First, commercial separators were infiltrated with PEO in place of toxic, flammable solvents to form the solid state electrolyte. For the electrodes, previously, conducting polymers (CPs) have been shown to act as a binding materials to not only adhere active material, but form conductive pathways to bulk charge collectors for Li ion cathodes such as LiFePO4. Herein, the brittle, usually carbon-based scaffolds and binders are removed to form entirely conducting polymer bulk electrodes that are flexible. Active cathode (LiCoO2) and anode (graphite, Si) microparticle materials are incorporated to optimize battery capacity by exploiting excessive polyanion dopant in the commercially available CP suspension PEDOT:PSS as a dispersing agent, yielding “LIB electrode inks” that are printable onto the solid electrolyte support.

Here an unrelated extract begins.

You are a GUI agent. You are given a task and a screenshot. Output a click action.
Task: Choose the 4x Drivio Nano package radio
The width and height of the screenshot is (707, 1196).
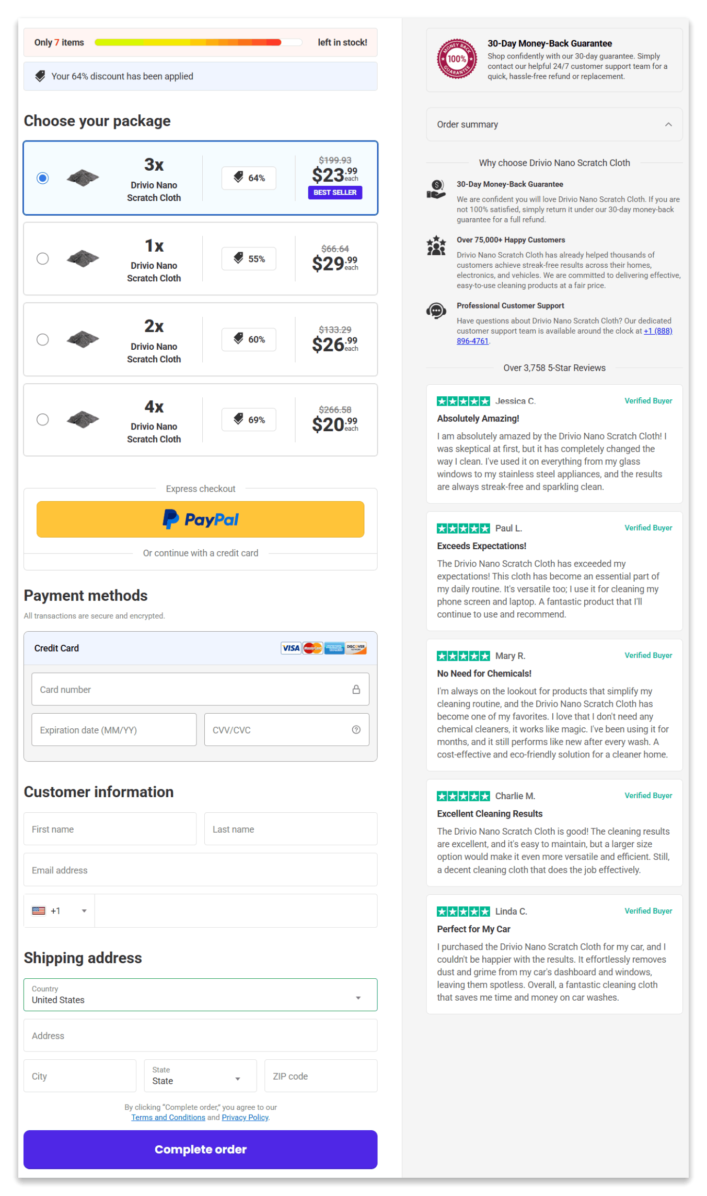point(43,420)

Transport of Li ions through the polymer matrix to access active material is systematically investigated both by forming a porous polymer network akin to carbon paper electrodes, and by fabricating composites of PEDOT:PSS with PEO. The mixtures are optimized for electronic conductivity, Li ion conductivity, and capacity through control of the active material content. All-polymer thin LIBs can then be entirely fabricated through wet deposition across the commercial separator scaffold and demonstrate behavior consistent with the current rigid LIB configurations. This novel configuration juxtaposes the all-polymer printed LIB, where dispersions consisting of PEDOT:PSS-PEO and active material as electrodes and a solution-based polymer electrolyte are wet-cast onto a substrate layer-by-layer.